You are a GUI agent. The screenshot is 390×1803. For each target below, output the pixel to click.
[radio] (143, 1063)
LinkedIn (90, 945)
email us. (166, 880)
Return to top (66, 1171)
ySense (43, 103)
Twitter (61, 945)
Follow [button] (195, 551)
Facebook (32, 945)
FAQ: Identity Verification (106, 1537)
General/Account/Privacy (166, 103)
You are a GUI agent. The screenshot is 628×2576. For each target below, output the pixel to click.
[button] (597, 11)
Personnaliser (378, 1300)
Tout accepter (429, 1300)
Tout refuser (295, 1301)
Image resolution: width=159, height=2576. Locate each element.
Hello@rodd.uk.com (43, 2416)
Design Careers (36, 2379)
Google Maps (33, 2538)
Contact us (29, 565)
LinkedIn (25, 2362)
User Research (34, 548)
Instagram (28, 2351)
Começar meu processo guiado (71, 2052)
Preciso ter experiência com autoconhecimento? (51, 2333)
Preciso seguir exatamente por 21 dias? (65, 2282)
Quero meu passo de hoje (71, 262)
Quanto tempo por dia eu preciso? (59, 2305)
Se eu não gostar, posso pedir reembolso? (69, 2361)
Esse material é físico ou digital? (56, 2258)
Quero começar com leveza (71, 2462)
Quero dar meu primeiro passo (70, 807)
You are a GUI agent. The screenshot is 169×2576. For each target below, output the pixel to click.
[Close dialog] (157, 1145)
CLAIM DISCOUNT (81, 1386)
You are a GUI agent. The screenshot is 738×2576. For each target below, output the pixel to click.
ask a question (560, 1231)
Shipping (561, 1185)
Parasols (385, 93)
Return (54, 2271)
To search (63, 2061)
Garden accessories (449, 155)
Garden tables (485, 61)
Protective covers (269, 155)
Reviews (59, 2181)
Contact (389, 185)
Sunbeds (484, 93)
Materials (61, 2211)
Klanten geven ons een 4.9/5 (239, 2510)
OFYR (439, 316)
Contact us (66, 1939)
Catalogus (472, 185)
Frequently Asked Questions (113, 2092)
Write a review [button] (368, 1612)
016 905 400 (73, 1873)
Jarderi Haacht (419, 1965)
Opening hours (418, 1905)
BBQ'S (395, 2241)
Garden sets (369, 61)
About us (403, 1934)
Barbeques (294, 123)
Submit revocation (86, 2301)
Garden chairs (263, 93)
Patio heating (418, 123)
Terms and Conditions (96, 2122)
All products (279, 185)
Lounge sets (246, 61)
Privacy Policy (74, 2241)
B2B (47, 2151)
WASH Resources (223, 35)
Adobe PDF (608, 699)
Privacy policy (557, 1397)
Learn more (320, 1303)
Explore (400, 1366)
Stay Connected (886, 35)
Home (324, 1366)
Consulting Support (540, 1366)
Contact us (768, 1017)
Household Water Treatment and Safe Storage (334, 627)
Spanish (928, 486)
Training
┄┄┄┄┄┄┄┄┄┄┄┄┄┄┄┄┄┄┄┄
## [Required action]
The answer should consist of every line above in which "Privacy" appears.

## [Reply to the task]
General/Account/Privacy (166, 103)
Privacy Policy (74, 2241)
Privacy policy (557, 1397)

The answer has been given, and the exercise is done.